▸ WHAT THIS TASK INVOLVES: All lines in the data below carrying the string "word" are to be located and copied.

· · · · · · ·

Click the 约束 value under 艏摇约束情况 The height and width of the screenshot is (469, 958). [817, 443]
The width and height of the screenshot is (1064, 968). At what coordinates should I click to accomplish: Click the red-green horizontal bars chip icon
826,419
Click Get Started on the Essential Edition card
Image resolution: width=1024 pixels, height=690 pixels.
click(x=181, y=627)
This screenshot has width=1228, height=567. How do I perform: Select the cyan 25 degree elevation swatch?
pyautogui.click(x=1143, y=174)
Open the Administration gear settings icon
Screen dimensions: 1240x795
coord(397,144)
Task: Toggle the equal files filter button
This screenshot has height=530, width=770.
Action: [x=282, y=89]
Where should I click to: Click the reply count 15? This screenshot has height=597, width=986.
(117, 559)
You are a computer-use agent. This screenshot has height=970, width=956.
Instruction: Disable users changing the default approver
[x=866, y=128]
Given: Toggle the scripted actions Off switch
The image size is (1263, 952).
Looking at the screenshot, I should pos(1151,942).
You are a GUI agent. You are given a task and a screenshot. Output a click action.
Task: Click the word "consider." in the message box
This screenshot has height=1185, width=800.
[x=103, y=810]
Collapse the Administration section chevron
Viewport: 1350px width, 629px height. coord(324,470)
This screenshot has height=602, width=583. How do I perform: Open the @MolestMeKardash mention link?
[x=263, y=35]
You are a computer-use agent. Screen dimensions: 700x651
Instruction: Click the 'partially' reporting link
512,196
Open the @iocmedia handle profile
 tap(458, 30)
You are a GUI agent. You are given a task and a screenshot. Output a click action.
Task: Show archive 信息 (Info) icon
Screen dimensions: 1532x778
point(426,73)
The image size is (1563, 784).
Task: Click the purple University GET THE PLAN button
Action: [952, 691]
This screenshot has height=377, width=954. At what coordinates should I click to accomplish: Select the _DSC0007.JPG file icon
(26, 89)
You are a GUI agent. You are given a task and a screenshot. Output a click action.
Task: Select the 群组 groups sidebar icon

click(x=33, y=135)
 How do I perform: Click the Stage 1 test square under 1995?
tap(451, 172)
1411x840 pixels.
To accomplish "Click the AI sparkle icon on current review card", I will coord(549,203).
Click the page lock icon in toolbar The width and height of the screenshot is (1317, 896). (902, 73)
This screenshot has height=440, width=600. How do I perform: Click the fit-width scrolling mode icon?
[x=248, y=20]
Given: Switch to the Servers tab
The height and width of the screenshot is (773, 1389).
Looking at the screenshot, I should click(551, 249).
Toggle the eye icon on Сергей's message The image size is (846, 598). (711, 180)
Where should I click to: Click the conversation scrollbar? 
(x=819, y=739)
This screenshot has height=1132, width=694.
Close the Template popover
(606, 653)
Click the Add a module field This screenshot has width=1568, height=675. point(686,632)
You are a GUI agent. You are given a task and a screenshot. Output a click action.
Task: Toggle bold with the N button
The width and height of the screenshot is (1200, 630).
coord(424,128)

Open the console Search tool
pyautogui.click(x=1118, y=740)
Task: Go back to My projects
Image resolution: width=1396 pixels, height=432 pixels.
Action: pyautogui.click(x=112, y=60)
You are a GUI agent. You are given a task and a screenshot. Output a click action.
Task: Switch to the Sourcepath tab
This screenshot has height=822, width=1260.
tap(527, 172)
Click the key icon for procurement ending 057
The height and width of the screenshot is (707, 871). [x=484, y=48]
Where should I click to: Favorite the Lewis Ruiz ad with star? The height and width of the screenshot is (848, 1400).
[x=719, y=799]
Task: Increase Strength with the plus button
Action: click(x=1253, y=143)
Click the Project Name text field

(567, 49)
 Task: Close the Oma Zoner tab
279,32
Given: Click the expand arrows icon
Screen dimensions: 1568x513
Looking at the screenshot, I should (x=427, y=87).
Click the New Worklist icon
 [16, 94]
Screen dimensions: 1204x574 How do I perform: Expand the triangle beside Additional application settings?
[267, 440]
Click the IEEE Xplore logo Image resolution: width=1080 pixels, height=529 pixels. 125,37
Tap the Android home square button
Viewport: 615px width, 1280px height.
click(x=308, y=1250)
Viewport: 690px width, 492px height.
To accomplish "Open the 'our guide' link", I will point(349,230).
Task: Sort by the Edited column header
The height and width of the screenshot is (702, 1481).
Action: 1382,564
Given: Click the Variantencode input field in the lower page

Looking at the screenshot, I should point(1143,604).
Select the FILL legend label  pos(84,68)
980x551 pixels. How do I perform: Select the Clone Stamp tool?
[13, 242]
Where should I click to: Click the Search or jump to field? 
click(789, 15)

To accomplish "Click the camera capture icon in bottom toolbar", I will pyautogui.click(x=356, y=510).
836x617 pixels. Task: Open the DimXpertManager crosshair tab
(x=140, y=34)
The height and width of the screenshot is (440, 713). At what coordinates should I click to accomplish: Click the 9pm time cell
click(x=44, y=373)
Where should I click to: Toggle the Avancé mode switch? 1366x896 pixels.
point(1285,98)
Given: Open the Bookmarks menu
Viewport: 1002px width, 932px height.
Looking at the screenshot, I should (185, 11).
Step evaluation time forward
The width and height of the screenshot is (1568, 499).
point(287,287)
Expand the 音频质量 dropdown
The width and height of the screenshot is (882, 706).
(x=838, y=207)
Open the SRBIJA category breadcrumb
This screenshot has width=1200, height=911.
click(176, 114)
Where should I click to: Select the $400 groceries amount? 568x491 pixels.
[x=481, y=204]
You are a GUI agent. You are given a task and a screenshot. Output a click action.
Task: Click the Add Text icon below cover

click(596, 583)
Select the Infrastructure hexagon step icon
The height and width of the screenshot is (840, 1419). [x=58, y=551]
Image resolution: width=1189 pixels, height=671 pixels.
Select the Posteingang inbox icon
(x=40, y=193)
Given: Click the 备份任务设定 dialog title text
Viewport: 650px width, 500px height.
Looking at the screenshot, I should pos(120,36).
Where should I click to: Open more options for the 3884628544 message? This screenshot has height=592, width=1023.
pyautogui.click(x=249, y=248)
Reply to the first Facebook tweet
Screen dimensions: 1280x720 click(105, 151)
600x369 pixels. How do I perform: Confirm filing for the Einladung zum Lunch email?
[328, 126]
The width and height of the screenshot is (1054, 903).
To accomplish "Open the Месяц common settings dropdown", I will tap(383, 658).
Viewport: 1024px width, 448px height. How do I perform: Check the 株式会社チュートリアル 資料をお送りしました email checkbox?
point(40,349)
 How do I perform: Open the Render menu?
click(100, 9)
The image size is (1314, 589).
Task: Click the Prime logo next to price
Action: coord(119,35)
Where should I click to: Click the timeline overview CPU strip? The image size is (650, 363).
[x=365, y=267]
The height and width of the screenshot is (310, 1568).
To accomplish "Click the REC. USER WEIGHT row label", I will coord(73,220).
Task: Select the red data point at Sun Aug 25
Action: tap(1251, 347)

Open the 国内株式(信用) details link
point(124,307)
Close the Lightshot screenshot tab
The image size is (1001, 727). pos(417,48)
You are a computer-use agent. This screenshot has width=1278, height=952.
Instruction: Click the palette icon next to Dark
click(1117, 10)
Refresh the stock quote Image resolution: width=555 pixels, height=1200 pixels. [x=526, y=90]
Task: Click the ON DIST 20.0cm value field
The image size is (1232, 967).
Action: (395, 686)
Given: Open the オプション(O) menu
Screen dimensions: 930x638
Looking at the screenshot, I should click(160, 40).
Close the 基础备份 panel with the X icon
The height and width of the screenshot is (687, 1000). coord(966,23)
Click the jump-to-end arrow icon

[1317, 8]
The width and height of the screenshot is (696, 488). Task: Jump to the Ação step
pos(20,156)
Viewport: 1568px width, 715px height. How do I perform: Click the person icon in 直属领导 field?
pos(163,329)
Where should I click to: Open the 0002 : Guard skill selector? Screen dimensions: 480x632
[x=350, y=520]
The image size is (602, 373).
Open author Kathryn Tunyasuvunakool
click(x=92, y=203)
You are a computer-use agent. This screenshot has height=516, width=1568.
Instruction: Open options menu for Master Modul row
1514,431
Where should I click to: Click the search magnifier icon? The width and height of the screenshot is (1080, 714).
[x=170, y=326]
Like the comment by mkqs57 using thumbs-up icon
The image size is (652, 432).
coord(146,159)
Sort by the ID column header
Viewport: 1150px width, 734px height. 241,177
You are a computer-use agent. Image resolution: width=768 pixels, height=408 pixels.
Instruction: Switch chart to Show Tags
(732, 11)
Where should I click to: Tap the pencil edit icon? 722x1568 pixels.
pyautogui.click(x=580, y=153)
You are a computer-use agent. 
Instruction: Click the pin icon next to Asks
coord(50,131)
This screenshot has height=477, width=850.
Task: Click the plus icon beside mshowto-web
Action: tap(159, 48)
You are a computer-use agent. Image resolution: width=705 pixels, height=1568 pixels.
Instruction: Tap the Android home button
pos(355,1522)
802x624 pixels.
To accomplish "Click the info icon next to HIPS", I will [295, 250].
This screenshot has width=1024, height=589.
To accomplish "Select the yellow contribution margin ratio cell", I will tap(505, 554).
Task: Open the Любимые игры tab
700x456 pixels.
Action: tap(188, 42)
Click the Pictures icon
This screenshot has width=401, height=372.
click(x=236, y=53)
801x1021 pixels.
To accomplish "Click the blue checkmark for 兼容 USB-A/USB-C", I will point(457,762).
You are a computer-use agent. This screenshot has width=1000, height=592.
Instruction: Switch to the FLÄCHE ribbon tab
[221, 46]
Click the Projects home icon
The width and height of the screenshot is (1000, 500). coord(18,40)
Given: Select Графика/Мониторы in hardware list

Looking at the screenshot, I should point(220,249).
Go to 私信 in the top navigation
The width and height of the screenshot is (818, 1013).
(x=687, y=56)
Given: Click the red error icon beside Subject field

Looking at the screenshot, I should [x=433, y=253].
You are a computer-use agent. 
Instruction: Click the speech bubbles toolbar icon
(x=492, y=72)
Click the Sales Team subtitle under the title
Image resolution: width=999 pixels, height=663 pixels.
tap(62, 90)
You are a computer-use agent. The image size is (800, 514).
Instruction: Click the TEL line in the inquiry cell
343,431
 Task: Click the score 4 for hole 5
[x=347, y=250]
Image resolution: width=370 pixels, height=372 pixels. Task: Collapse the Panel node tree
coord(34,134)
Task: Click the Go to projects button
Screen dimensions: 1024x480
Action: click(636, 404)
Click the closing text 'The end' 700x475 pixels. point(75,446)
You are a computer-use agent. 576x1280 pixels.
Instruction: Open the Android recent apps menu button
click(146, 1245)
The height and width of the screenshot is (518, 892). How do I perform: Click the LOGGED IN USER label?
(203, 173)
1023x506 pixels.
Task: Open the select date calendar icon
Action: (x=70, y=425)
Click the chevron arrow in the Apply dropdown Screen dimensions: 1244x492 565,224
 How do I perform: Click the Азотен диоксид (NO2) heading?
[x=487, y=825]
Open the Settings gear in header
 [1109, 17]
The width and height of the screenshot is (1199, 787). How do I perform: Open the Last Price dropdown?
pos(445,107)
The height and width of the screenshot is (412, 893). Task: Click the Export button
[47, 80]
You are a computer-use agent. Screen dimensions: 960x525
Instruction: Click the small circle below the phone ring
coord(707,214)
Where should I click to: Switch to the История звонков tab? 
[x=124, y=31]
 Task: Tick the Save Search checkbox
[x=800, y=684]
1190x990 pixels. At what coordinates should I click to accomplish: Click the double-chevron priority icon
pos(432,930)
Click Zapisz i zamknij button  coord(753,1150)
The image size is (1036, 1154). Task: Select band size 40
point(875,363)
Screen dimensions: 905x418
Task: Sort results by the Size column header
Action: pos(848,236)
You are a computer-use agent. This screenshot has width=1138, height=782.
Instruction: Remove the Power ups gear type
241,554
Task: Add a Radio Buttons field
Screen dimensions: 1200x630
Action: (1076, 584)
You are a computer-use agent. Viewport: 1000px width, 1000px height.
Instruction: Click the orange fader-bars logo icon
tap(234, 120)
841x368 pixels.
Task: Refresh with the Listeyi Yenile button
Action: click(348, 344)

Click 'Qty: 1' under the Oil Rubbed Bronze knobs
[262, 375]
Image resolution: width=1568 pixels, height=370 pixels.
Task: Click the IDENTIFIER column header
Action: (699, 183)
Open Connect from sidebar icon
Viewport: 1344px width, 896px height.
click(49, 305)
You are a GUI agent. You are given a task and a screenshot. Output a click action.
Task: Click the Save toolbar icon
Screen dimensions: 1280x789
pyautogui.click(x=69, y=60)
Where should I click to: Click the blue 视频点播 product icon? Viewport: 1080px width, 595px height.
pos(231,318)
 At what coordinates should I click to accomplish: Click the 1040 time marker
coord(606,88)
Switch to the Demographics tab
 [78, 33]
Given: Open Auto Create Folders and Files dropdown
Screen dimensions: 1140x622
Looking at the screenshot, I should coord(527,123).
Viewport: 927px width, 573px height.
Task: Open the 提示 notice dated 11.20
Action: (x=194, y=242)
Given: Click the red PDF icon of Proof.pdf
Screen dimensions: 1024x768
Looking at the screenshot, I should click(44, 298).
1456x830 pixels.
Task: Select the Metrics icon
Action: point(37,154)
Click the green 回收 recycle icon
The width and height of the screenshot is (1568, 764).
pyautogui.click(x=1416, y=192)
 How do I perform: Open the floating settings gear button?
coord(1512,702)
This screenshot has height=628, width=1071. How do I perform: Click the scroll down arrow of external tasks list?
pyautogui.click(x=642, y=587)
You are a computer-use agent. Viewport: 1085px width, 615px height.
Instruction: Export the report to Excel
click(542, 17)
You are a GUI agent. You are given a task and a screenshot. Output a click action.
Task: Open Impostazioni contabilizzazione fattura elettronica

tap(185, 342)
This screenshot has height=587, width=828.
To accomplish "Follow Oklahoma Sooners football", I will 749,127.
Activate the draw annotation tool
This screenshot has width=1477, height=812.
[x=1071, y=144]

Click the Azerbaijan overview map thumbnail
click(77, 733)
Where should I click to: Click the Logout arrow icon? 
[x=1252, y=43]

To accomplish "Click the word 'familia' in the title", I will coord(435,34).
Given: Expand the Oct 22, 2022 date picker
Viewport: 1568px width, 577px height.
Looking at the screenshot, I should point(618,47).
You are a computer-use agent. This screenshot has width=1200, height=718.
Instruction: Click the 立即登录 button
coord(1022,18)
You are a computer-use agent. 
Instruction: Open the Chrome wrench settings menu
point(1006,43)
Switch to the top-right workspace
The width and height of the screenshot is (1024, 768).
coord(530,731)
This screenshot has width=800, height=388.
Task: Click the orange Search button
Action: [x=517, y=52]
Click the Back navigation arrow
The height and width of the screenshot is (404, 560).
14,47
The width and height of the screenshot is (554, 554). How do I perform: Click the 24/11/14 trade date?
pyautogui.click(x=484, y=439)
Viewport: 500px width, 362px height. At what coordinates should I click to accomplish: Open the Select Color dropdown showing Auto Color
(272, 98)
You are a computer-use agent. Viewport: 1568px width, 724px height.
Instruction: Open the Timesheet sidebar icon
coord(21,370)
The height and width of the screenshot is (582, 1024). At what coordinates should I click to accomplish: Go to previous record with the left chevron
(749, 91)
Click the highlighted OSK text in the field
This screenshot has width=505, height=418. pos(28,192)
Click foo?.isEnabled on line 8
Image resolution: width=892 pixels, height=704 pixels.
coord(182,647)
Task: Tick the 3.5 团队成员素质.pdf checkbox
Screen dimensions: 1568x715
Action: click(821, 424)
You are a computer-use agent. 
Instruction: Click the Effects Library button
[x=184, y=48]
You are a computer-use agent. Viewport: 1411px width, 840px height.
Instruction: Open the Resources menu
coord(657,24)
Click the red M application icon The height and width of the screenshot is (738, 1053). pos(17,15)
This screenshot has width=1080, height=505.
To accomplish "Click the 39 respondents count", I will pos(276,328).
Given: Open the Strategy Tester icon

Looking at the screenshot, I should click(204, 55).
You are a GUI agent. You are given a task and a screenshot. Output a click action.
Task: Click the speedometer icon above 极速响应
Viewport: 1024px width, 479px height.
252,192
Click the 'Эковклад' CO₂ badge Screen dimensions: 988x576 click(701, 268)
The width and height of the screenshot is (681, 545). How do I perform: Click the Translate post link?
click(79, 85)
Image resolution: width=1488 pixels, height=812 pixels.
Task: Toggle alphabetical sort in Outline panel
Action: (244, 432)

· · · · · · ·

▸ RESPONSE:
Task: Click the word "consider." in the message box
To accomplish "Click the word 'familia' in the title", I will coord(435,34).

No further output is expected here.